Iniciativa oferece educação e acolhimento a mulheres em situação de vulnerabilidade social em Campo Grande, promovendo autonomia, inclusão e esperança
Conciliar trabalho, família e estudos é um desafio para muitas mulheres. Quando a vida é marcada por situações de vulnerabilidade social e, em alguns casos, por episódios de violência doméstica, esse desafio se torna ainda maior. Pensando nessas realidades, nasceu o Curso EJA Mulher, uma proposta da Educação de Jovens e Adultos que tem mudado histórias e aberto novos caminhos para mulheres de diferentes idades em Campo Grande.
O projeto foi implementado em 2024 como um piloto voltado à população feminina que busca retomar ou concluir os estudos na educação básica.
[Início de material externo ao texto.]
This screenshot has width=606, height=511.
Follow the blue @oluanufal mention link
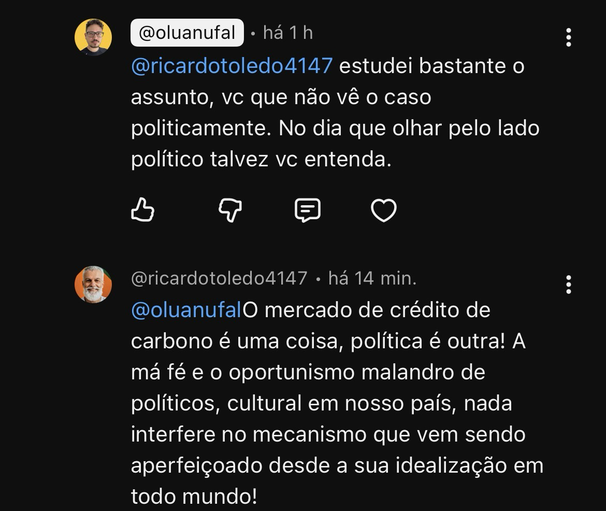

Direcionado a mulheres a partir de 16 anos (anos iniciais) e 18 anos (anos finais do Ensino Fundamental), o curso tem como objetivo promover acesso, permanência e inclusão educativa, respeitando a trajetória de vida de cada estudante e reconhecendo o valor de suas experiências pessoais.
Acolher para educar
Em 2025, o programa alcança 145 mulheres, distribuídas em turmas nas escolas estaduais Marçal de Souza Tupã-Y, José Ferreira Barbosa e Vereador Cristóvão Silveira – esta última localizada no Jardim Noroeste, região com altos índices de vulnerabilidade social e violência doméstica.
A Escola Estadual Vereador Cristóvão Silveira, conhecida carinhosamente como “Escola do Amor e do Acolhimento”, tornou-se referência na oferta do EJA Mulher, abrigando cinco turmas do curso neste segundo semestre. A escola se destaca por unir formação geral básica e qualificação profissional, ampliando as possibilidades de aprendizado e empregabilidade das estudantes.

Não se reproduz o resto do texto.